The graph also shows that intensity of volunteering varies, suggesting that young people prefer less frequent forms of volunteering. Recent research has documented the rise of ‘episodic volunteering’, in which people volunteer for a limited time in support of a cause they are particularly interested in. This is in place of more sustained commitments to organisations for which volunteering is an important activity.

Consistent with the growing tendency of young people to develop weaker links with community-based organisations, it has been suggested that young people are most likely to be ‘episodic volunteers’. The graph suggests this could be right but that differences are small. Around 40% of 15 to 17-year-olds, for example, (and around 43% of under-25s) volunteered as a ‘one-off’ or infrequently, compared with around 25% of those aged over 55. Conversely, only 5% of 15 to 17-year-olds (and 7% of under-25s) reported volunteering at least three times a week, compared with around 15% of the over-55s.

There isn’t much evidence in support of a substantial shift in the nature of volunteering, or to suggest that patterns in the intensity of volunteering vary much between different age groups.

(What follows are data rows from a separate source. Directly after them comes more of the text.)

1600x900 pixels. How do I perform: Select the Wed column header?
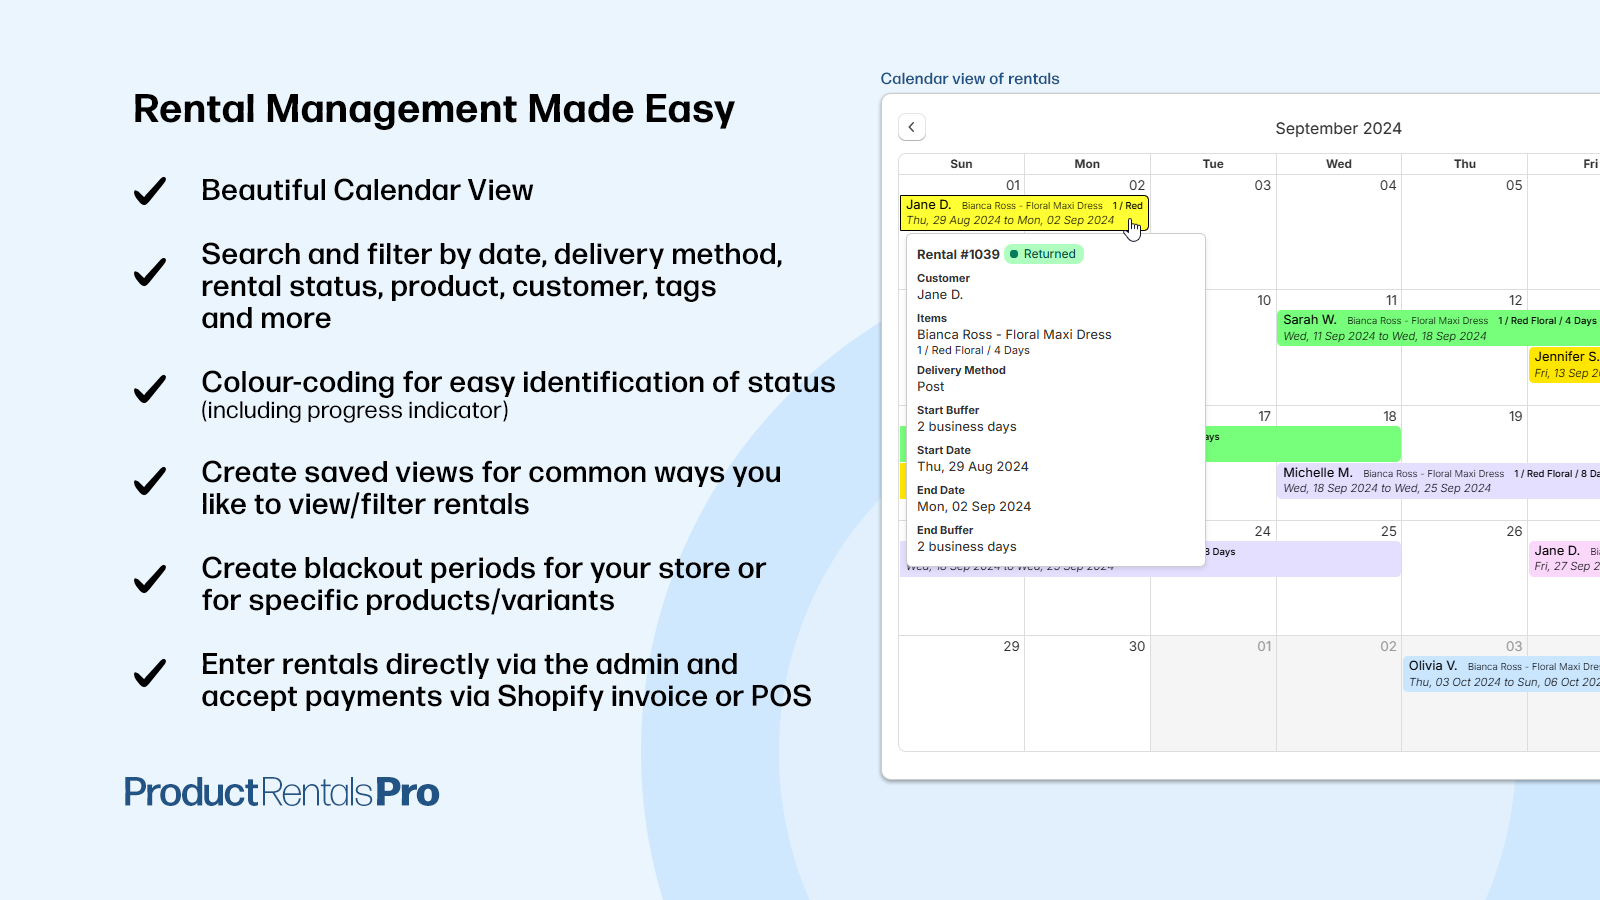tap(1338, 163)
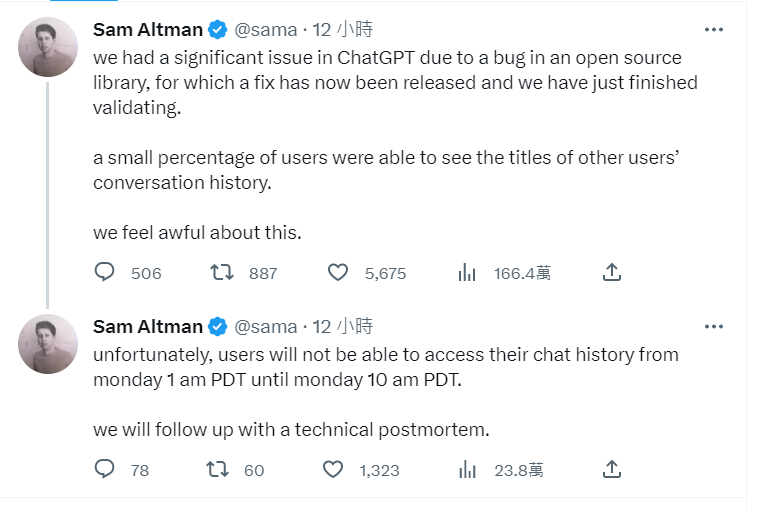Screen dimensions: 779x508
Task: Share the first tweet about open source bug
Action: coord(613,272)
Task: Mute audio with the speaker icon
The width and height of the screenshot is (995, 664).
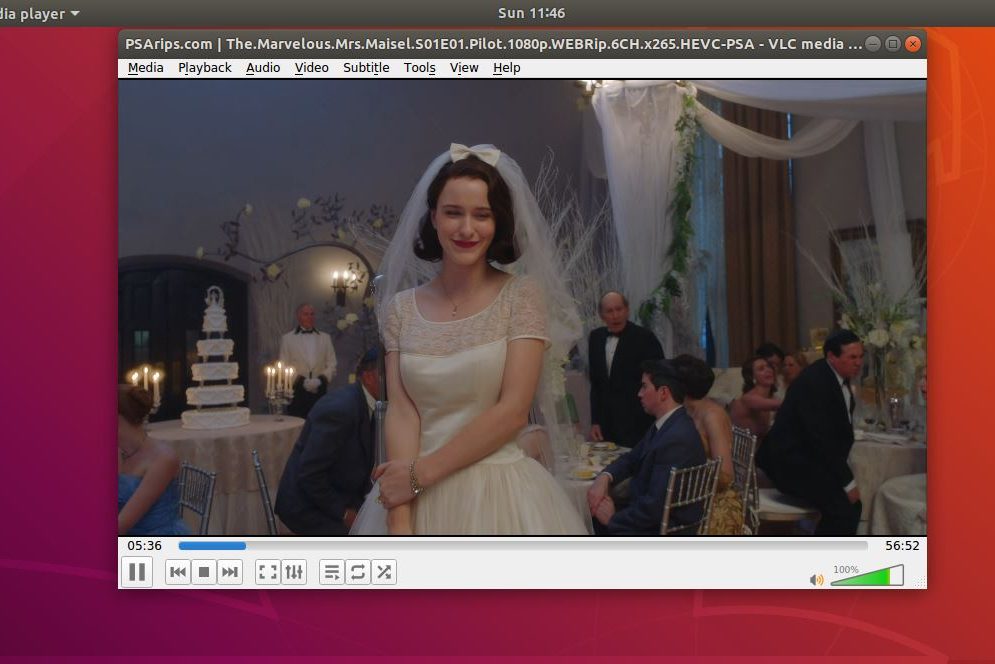Action: tap(817, 579)
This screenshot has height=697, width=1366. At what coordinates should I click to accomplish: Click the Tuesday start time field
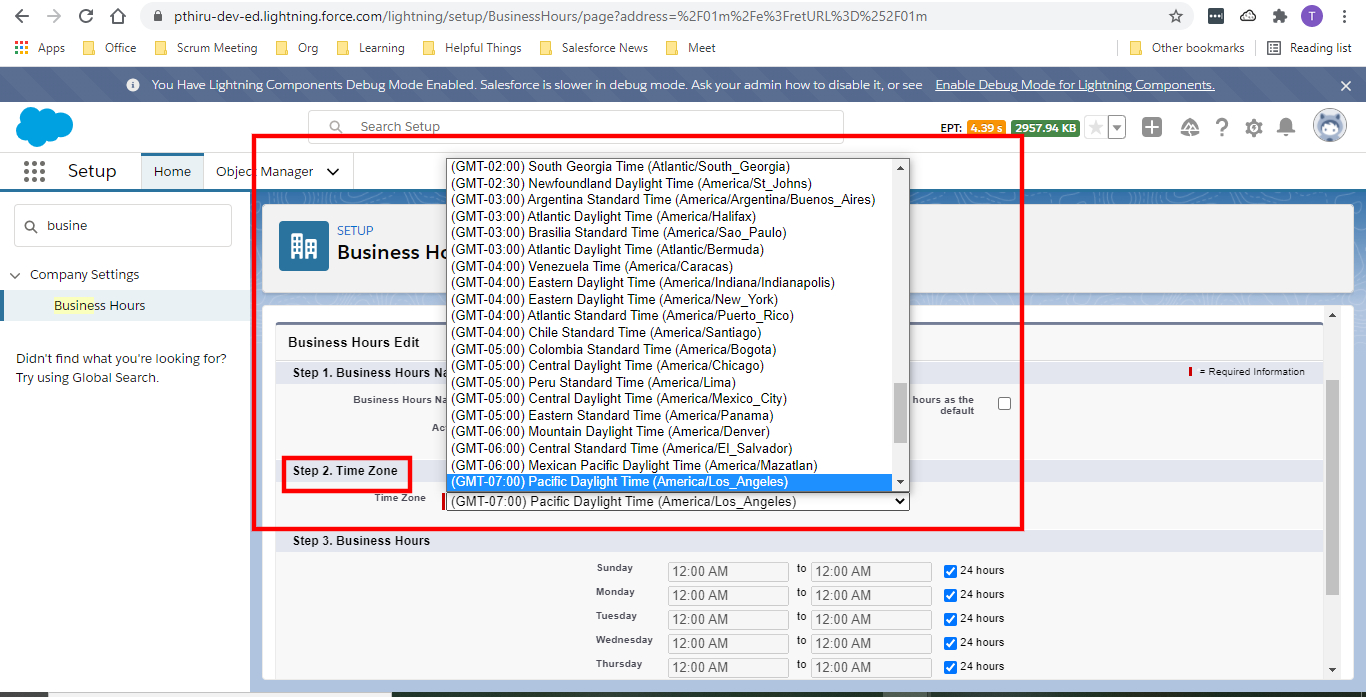click(x=728, y=619)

However, in terms of how many people are volunteering and whether young people are more likely to have greater access to the benefits of it, this data is encouraging.

Young people – particularly those in full-time education – are more likely to volunteer than their elders. Once they leave school or sixth form, however, volunteering becomes less common and they differ little from their elders. This suggests that school-focused initiatives to encourage youth volunteering, and/or the inclusion by universities of expectations that prospective students engage in voluntary activity, have been somewhat successful.